Categorical variables were described using frequencies and percentages and, for continuous variables, medians with range of values and interquartile range (IQR) percentiles were used. Comparisons between the 4 rehabilitant subgroups for continuous variables were carried out using the non-parametric Kruskal–Wallis test, and, for pairwise comparisons, the Mann–Whitney U test with Bonferroni correction was used. Difference on Hodges-Lehmann estimate for median difference was used. With categorical variables comparisons between subgroups were assessed with χ2 test, or, in the case of small cell frequencies, Fisher’s exact test. Spearman’s correlation coefficient was used to test the correlation between CBS score, varying from 0 to 29 in the present study, and, firstly, NIHSS score and, secondly, FIM total score, motor and cognitive sub-score and dependence level at admission. When examining the significance of the mild vs moderate to severe neglect on neurological and functional status, we chose to selectively include only the rehabilitants with neglect (CBS ≥ 1). Correlations of 0–0.29 were considered weak, 0.30–0.49 moderate, 0.50–0.69 strong, and 0.70–1.00 very strong. Among rehabilitants with neglect (CBS ≥ 1), linear associations between discharge FIM total score and variables potentially having an impact on outcome were investigated. The factors found to have a significant bivariate association with discharge FIM score were included as independent variables in a linear multiple regression model with discharge FIM score as a dependent variable. Residuals were checked to justify the analysis. Possible multicollinearity was checked; correlation coefficient ≥ 0.8 and/or tolerance value

RESULTS

Of the 173 consecutive stroke rehabilitants who fulfilled the inclusion criteria, 126 (72.8%) were affected by contralateral neglect, 79.7% of those with right and 68.3% of those with left stroke. Of those with neglect, neglect was mild in 65.4% of those with right, and 81.7% of those with left stroke, moderate in 20.0% and 12.7%, and severe in 14.5% and 5.6%, respectively. Four subgroups were formed, those with right-sided stroke with (n = 55) and without (n = 14) neglect and those with left-sided stroke with (n = 71) and without (n = 33) neglect. No statistically significant differences were found in demographic data between the 4 subgroups (Table I).

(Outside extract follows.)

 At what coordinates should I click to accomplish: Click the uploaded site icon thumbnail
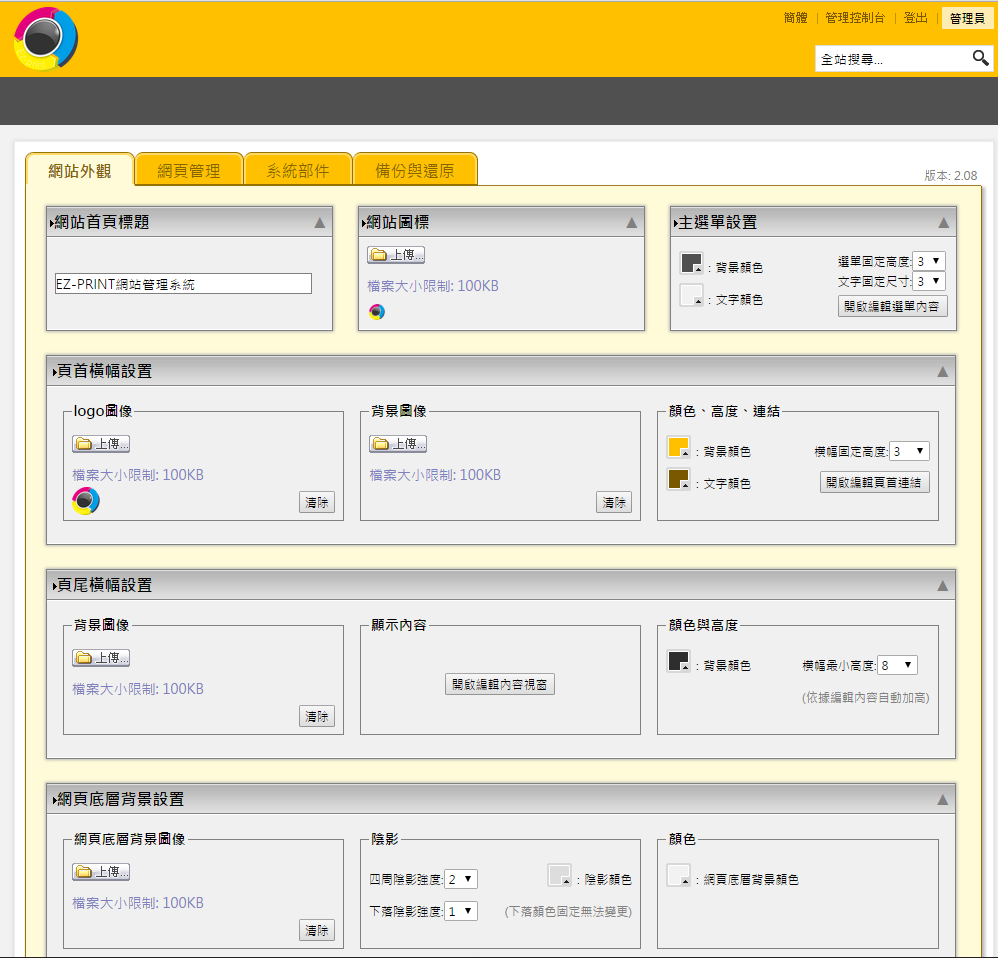(x=377, y=311)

Clinical characteristics and functioning of the 4 subgroups with significant between-group differences are shown in Tables II and III. Rehabilitants with right and left stroke had, on average, equally mild neglect (CBS median 5 in both subgroups), but those with left stroke had a more severe stroke and lower FIM total score and cognitive sub-score including lower score in the FIM domains sphincter control, communication and social cognition and higher overall dependence level. No differences were found between the 2 neglect subgroups in FIM motor sub-score or motor domain or item scores. The occurrence of depression, sensory impairment, presence and severity of paresis and ambulatory ability were largely similar in the 2 neglect sub-groups, but aphasia and apraxia were more common in those with left stroke. Compared with those without neglect, rehabilitants with neglect, irrespective of stroke side, had a more severe stroke, more often sensory impairment, paresis and more severe paresis, less often ambulatory ability, and higher overall, motor and cognitive disability.

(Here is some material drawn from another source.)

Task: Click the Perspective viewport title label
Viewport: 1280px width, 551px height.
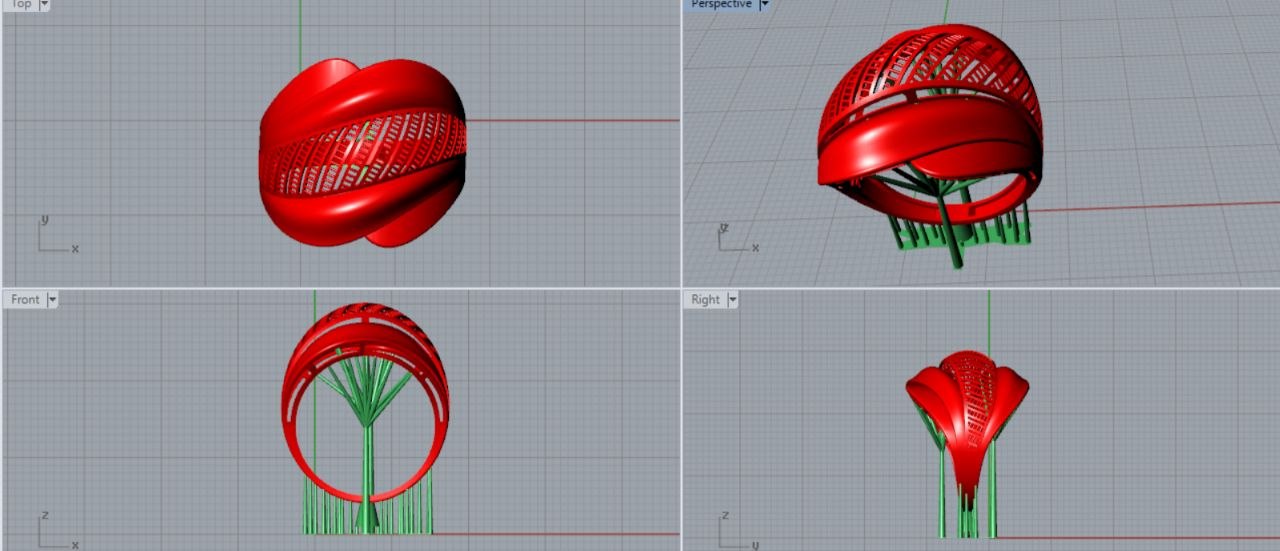Action: point(720,5)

Table II. Clinical characteristics of the four rehabilitant subgroups with between-group differences using Kruskal-Wallis test. Difference on Hodges-Lehmann estimate for median difference. All pairwise comparisons are Bonferroni corrected.


Table III. Functioning assessed with FIM of the four rehabilitant subgroups with between–group differences using Kruskal-Wallis test. Difference on Hodges-Lehmann estimate for median difference. All pairwise comparisons are Bonferroni corrected.

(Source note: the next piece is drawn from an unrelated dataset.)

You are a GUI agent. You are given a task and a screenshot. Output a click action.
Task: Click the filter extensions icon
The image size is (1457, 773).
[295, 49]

Spearman correlations between neglect severity (CBS score at admission, range 0–29, median 3, n = 173) and stroke severity (admission NIHSS) and level of functioning and dependence (admission FIM) in those with right (n = 69) or left (n = 104) stroke are shown in Table IV. Moderate to very strong correlations were found.


Table IV. Spearman’s correlation coefficients between neglect severity (CBS 0–29) and measures of stroke severity (NIHSS) and functioning (FIM) at admission

In further analysis, mild neglect (left and right CBS range 1–10, median 3, n = 94) correlated slightly more strongly with admission NIHSS (Spearman r 0.35, p = 0.0005) than with FIM total score (r –0.28, p = 0.007), but moderate to severe neglect (left and right CBS range 11–29, median 16, n = 32) correlated significantly more strongly with FIM (r –0.46, p = 0.009) than with NIHSS (r 0.23, p = 0.2). When analysing the 2 sides separately, the corresponding correlations of mild neglect with FIM and NIHSS in right stroke (median CBS 3, n = 36) were r –0.22, p = 0.20 and r 0.38, p = 0.02, and in left stroke (median CBS 4, n = 58) r –0.27, p = 0.04 and r 0.31, p = 0.02, respectively, and of moderate to severe neglect in right stroke (median CBS 16, n = 19) r –0.64, p = 0.003 and r 0.16, p = 0.52 and in left stroke (median CBS 16, n = 13) r –0.49, p = 0.09 and r 0.42, p = 0.15, respectively.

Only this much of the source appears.